Apologetics

The QOTD, on Christian apologetics:

Still (comes the reply), can’t we discover for ourselves, without any special divine aid or assistance, that the Bible (the New Testament, say) is in fact ‘from God’; divinely inspired in such a way that God speaks to us in it and through it, and hence wholly reliable? Can’t we come to see this in the same way that we can learn that Herodotus and Xenophon are reasonably reliable reporters of what they hear and see? And once we see that, couldn’t we then infer that the Bible’s central message of incarnation and atonement is true? Can’t we see and appreciate the historical case for the truth of the main lines of Christian belief without any special work of the Holy Spirit? ‘You must be born again’ all right - your affections, aims, and intentions must be re calibrated, redirected, reversed - and that requires special divine help. But given that recalibration, couldn’t you then see and appreciate the historical case for the truth of the main lines of Christianity without any special work of the Holy Spirit?

I don’t think so.
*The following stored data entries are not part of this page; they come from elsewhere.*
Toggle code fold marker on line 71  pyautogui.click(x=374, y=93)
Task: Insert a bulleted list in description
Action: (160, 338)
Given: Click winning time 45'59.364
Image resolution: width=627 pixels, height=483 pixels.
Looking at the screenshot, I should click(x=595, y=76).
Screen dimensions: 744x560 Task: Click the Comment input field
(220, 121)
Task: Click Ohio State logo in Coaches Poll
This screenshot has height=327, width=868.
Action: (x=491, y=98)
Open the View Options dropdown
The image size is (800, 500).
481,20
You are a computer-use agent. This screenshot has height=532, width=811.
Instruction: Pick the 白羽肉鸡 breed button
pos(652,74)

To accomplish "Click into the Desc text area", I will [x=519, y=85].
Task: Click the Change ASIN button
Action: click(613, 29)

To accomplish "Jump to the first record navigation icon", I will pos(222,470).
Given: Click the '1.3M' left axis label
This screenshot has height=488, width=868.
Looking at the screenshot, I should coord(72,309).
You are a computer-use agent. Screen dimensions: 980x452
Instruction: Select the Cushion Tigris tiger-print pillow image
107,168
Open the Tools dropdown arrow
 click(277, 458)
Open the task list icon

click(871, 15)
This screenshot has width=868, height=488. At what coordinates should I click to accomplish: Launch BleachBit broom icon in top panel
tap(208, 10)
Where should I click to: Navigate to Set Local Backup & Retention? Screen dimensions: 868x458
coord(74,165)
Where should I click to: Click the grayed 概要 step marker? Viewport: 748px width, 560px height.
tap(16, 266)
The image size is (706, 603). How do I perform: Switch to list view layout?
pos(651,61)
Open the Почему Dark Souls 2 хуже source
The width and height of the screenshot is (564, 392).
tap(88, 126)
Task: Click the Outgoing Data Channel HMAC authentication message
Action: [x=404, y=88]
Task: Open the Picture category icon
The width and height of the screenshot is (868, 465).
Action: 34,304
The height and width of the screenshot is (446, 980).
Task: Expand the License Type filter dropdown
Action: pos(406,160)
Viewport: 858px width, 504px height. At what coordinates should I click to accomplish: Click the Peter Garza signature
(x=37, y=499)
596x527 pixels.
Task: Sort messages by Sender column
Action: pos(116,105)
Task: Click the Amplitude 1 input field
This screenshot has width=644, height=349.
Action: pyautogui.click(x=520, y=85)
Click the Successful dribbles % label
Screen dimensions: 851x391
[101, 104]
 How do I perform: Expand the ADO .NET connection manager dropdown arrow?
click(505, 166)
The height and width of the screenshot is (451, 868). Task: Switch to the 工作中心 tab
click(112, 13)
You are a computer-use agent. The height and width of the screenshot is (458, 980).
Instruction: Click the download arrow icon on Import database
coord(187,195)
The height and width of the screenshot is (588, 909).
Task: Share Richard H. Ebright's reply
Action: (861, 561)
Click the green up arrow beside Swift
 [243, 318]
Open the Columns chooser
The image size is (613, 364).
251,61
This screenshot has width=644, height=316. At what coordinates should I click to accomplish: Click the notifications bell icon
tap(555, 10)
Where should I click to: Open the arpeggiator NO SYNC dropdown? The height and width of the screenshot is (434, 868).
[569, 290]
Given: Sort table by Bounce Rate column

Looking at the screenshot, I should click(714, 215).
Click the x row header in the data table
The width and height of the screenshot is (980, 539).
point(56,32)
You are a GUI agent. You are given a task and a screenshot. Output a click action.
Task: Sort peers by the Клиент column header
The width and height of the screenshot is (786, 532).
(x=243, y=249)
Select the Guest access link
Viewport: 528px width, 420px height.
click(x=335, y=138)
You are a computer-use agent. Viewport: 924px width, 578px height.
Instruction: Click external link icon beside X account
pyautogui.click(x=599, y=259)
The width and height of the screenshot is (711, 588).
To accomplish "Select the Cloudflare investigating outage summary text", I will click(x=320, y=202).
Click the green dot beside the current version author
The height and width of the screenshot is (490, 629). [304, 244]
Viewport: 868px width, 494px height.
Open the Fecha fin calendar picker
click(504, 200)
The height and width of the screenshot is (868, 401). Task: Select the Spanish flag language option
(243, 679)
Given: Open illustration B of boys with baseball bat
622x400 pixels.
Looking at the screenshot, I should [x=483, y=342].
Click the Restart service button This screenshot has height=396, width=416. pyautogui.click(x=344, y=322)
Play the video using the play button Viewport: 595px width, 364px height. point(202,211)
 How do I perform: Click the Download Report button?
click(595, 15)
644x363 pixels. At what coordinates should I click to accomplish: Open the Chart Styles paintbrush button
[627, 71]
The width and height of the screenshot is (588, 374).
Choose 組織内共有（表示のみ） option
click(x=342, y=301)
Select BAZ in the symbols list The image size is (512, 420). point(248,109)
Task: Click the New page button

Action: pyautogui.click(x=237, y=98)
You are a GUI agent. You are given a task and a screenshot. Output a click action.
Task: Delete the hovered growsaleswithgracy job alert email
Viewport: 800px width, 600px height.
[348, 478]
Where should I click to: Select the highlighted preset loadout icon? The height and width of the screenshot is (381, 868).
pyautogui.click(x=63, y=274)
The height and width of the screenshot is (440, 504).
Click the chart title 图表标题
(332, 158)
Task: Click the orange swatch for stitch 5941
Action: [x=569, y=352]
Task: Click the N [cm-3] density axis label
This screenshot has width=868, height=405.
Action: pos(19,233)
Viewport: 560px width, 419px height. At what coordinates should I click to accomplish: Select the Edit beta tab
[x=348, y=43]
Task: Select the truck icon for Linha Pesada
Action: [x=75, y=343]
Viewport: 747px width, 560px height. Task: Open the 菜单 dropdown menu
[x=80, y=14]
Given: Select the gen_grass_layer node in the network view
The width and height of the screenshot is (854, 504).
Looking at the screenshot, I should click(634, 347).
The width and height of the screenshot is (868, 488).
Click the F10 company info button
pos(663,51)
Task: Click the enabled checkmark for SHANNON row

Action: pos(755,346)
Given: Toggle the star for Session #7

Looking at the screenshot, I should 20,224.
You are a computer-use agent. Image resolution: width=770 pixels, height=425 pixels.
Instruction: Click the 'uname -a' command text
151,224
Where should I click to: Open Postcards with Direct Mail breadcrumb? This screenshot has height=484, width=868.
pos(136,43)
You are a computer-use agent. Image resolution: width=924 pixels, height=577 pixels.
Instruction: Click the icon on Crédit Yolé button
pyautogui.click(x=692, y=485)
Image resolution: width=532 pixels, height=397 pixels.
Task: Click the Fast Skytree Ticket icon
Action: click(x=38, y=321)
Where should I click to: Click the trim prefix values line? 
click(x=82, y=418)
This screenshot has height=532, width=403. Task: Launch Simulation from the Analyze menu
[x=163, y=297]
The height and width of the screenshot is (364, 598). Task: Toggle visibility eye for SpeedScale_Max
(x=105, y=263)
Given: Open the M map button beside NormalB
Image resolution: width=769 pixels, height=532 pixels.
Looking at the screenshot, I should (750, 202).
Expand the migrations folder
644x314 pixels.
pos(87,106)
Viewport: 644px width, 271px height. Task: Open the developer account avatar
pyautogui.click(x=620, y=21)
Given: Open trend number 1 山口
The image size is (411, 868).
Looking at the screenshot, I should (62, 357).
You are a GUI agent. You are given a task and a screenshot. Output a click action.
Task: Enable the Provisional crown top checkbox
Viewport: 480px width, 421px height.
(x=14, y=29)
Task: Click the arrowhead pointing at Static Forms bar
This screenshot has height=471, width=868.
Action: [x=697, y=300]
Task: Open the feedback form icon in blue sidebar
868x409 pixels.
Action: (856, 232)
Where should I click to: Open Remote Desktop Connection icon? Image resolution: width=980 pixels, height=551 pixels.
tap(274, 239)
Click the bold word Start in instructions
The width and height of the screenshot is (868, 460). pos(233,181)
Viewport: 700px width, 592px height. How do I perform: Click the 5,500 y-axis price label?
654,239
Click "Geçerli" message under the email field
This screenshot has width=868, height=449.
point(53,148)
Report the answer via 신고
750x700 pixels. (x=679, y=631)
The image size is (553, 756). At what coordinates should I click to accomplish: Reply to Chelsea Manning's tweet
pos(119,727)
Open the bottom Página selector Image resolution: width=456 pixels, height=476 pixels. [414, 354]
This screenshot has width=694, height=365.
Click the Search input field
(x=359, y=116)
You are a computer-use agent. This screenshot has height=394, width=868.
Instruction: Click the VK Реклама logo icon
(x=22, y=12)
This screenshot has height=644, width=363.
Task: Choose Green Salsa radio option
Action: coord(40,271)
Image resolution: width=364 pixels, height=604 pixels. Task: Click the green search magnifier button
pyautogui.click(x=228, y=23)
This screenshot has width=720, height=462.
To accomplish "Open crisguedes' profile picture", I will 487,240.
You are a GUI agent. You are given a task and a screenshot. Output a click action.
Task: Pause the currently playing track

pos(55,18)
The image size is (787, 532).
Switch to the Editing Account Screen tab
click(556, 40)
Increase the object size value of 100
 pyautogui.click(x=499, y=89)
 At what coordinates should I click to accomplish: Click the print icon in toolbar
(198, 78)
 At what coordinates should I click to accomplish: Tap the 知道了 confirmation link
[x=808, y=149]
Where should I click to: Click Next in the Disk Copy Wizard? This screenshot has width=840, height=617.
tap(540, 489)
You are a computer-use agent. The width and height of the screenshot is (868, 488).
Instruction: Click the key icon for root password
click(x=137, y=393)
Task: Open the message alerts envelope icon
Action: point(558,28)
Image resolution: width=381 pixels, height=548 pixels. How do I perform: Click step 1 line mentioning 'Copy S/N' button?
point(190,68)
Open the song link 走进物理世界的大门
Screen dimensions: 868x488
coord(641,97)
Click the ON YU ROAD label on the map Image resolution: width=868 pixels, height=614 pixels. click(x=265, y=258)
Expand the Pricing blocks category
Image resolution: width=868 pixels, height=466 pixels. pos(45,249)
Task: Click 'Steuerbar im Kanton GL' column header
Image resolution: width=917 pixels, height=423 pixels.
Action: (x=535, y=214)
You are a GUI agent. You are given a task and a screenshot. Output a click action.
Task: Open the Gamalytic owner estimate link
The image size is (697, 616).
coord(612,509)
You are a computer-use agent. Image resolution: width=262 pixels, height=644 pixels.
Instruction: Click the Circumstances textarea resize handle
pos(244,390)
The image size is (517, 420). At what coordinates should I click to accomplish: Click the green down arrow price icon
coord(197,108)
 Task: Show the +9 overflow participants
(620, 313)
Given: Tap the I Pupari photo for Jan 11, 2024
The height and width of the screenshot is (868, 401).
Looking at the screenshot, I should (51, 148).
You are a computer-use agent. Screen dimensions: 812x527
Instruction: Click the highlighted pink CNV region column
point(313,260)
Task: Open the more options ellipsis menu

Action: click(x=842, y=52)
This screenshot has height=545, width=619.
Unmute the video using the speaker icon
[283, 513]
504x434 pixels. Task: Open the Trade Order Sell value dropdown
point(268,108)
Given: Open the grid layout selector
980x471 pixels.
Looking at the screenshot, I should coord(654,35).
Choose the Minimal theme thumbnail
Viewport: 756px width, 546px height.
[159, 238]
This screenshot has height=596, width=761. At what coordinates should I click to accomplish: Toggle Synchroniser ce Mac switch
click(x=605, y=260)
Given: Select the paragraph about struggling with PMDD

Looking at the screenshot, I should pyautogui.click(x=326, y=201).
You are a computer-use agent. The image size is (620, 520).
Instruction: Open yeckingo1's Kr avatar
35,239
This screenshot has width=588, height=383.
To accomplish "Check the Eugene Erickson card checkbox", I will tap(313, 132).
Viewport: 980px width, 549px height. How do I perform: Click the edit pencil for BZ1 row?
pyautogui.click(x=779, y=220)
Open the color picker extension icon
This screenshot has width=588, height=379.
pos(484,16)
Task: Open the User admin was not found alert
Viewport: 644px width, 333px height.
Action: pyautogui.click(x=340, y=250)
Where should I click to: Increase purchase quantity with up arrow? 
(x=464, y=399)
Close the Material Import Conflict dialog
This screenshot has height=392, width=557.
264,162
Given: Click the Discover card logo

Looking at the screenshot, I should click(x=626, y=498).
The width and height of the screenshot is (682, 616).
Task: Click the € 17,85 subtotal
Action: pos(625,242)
Even discounting the effects of sin on our apprehension of the historical case, that case isn’t strong enough to produce warranted belief that the main lines of Christian teaching are true - at most, it could produce the warranted belief that the main lines of Christian teaching aren’t particularly improbable.”

– Alvin Plantinga, Warranted Christian Belief (available online for free, here), pg. 244-45.